Use Dask-cuDF for E2E notebook

mrocklin commented 5 years ago

Eventually it would be a nice to use dask-cudf in the E2E notebook. This would be useful both to make the notebook more readable, and also to drive development in cudf/dask-cudf.

mrocklin commented 5 years ago

I took a look at this today and have some feedback/questions. I'm not sure who best can help to answer these, but I suspect that either @randerzander or @mt-jones can help direct to the right people.

Reading CSV files

Currently we specify the names and dtypes explicitly and use cudf.read_csv. I think that today we might be able to use dask-cudf a bit more naively.

This seems to work

cols = [
        "loan_id", "monthly_reporting_period", "servicer", "interest_rate", "current_actual_upb",
        "loan_age", "remaining_months_to_legal_maturity", "adj_remaining_months_to_maturity",
        "maturity_date", "msa", "current_loan_delinquency_status", "mod_flag", "zero_balance_code",
        "zero_balance_effective_date", "last_paid_installment_date", "foreclosed_after",
        "disposition_date", "foreclosure_costs", "prop_preservation_and_repair_costs",
        "asset_recovery_costs", "misc_holding_expenses", "holding_taxes", "net_sale_proceeds",
        "credit_enhancement_proceeds", "repurchase_make_whole_proceeds", "other_foreclosure_proceeds",
        "non_interest_bearing_upb", "principal_forgiveness_upb", "repurchase_make_whole_proceeds_flag",
        "foreclosure_principal_write_off_amount", "servicing_activity_indicator"
]
performance = dask_cudf.read_csv('/datasets/mortgage/performance/Performance_2000*.txt', delimiter='|', names=cols)

cols = [
    'loan_id', 'orig_channel', 'seller_name', 'orig_interest_rate', 'orig_upb', 'orig_loan_term', 
    'orig_date', 'first_pay_date', 'orig_ltv', 'orig_cltv', 'num_borrowers', 'dti', 'borrower_credit_score', 
    'first_home_buyer', 'loan_purpose', 'property_type', 'num_units', 'occupancy_status', 'property_state',
    'zip', 'mortgage_insurance_percent', 'product_type', 'coborrow_credit_score', 'mortgage_insurance_type', 
    'relocation_mortgage_indicator'
]

acquisition = dask_cudf.read_csv('/datasets/mortgage/acquisition/Acquisition_*.txt', delimiter='|', names=cols)

Though it may be that there were particular dtypes that we were specifically trying to target. My hope is that the dtype information is no longer necessary (it's sometimes hard to ask users to produce this information in practice)

• **What to do**
a) Could you retype the Dask-cuDF thread between "Use Dask-cuDF for" and "the right people.", inclusive?
b) Do these statements agree with the Dask-cuDF thread? For each, answer yes or no and quote the words that decide it.
(i) The current approach specifies names and dtypes explicitly and uses cudf.read_csv.
(ii) The acquisition files are read with a comma as the delimiter.
(iii) The writer hopes that dtype information is no longer necessary.
The data that follow play no part in this.

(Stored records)

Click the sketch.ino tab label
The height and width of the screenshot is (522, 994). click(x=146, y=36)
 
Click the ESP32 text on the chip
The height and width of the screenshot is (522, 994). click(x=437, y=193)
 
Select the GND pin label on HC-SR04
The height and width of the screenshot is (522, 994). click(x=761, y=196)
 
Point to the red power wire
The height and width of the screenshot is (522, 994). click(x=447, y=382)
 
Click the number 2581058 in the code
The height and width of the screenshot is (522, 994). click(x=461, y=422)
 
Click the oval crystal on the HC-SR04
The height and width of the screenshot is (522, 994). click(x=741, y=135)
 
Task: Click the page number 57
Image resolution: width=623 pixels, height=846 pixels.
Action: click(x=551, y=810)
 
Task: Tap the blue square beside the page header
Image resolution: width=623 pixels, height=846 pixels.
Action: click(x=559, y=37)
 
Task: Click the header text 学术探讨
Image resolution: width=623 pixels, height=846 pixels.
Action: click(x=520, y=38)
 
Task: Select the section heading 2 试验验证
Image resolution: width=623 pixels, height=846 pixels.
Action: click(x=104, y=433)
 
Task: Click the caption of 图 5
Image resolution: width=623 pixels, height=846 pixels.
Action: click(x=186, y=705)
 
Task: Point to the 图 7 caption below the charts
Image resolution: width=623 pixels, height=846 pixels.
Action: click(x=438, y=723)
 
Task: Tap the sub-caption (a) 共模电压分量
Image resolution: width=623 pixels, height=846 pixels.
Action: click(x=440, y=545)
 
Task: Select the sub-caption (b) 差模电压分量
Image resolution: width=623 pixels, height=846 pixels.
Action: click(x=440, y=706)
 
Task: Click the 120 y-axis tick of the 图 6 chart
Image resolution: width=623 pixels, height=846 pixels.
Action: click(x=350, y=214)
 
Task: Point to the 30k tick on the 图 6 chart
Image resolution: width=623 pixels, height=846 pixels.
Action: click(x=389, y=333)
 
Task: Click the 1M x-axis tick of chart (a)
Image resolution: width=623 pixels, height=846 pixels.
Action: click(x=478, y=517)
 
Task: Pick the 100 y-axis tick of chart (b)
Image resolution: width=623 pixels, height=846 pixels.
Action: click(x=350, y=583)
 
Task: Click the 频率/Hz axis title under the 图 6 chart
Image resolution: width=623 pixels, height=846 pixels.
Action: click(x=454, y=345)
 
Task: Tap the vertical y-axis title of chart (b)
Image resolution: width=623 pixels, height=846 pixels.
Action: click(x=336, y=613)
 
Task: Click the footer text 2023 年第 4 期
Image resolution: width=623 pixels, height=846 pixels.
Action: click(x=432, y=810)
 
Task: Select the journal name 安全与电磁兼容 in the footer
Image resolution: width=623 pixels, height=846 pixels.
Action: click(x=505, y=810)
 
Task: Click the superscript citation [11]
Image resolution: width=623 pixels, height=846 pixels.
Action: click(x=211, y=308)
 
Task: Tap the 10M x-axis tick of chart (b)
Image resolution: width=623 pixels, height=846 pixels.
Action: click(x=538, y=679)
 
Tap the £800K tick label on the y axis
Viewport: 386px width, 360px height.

• **Problem solutions**
a)
Use Dask-cuDF for E2E notebook

mrocklin commented 5 years ago

Eventually it would be a nice to use dask-cudf in the E2E notebook. This would be useful both to make the notebook more readable, and also to drive development in cudf/dask-cudf.

mrocklin commented 5 years ago

I took a look at this today and have some feedback/questions. I'm not sure who best can help to answer these, but I suspect that either @randerzander or @mt-jones can help direct to the right people.

b)
(i) Yes: "Currently we specify the names and dtypes explicitly and use cudf.read_csv."
(ii) No: "acquisition = dask_cudf.read_csv('/datasets/mortgage/acquisition/Acquisition_*.txt', delimiter='|', names=cols)"
(iii) Yes: "My hope is that the dtype information is no longer necessary"